Supplied entries below:
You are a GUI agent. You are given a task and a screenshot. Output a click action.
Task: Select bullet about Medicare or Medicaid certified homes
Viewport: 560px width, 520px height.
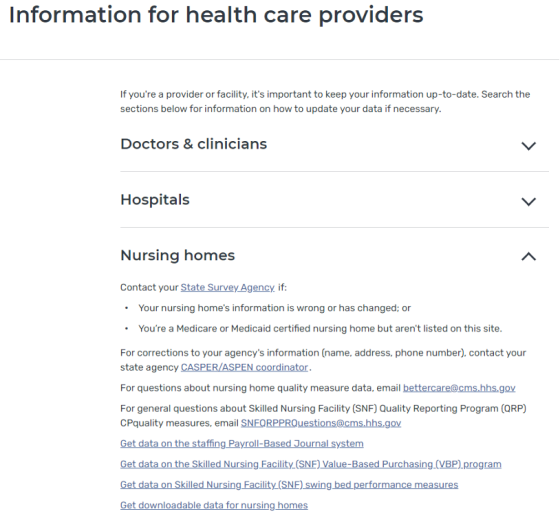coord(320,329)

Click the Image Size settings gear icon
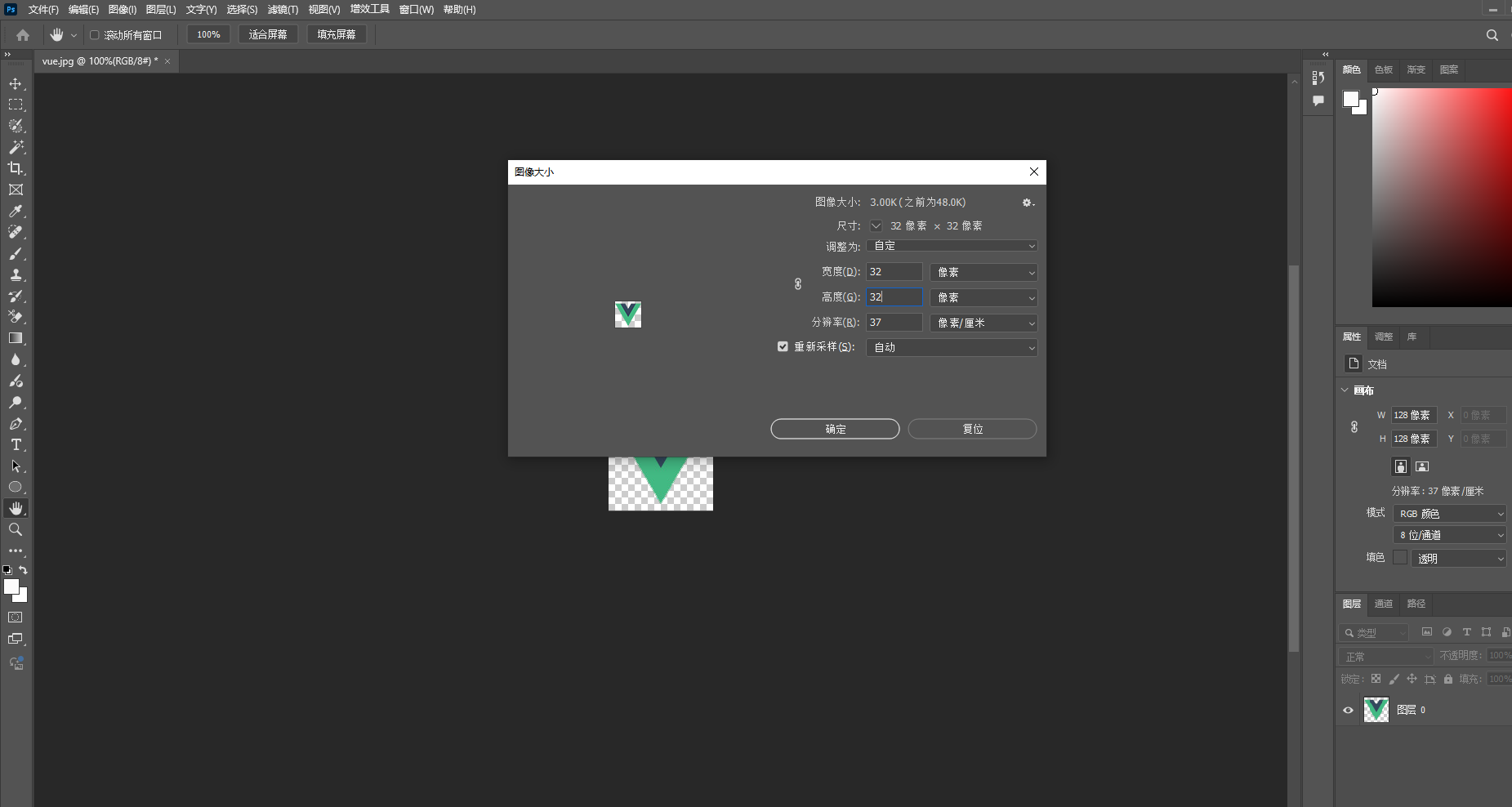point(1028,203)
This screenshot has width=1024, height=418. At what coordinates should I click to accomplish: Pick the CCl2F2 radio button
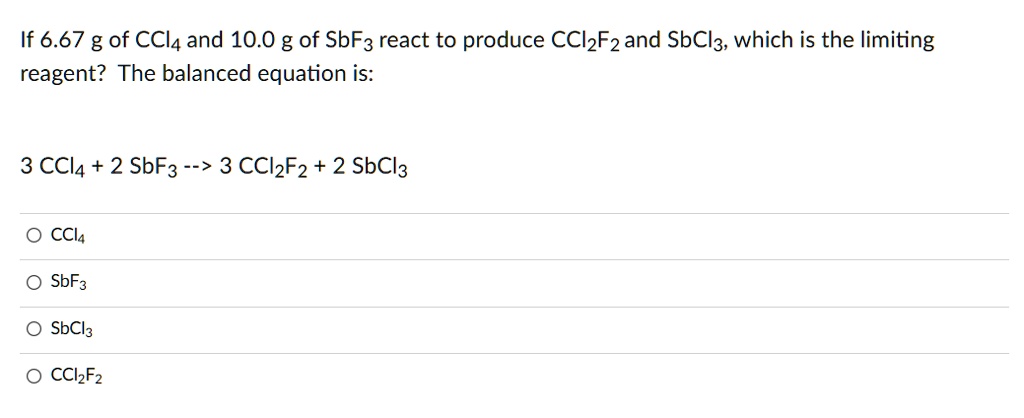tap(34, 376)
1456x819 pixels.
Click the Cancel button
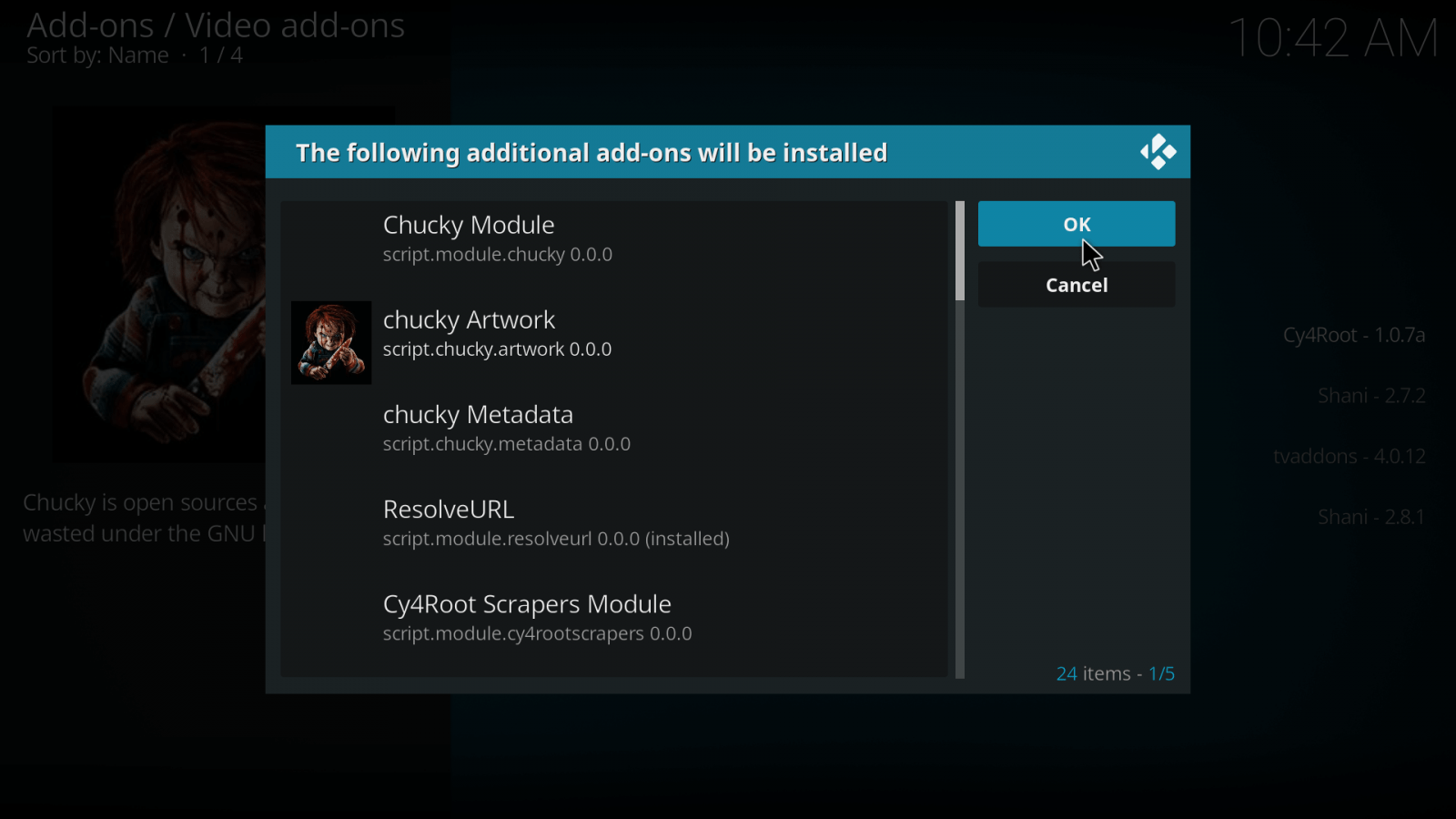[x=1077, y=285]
End of Supplied entries.
=== Work instruction ===
Reproduce the records above exactly, excluding every picture.

=== Exercise response ===
You are a GUI agent. You are given a task and a screenshot. Output a click action.
Task: Select bullet about Medicare or Medicaid certified homes
Viewport: 560px width, 520px height.
coord(320,329)

Click the Image Size settings gear icon
point(1028,203)
This screenshot has width=1024, height=418. At what coordinates should I click to accomplish: Pick the CCl2F2 radio button
tap(34, 376)
1456x819 pixels.
Click the Cancel button
[x=1077, y=285]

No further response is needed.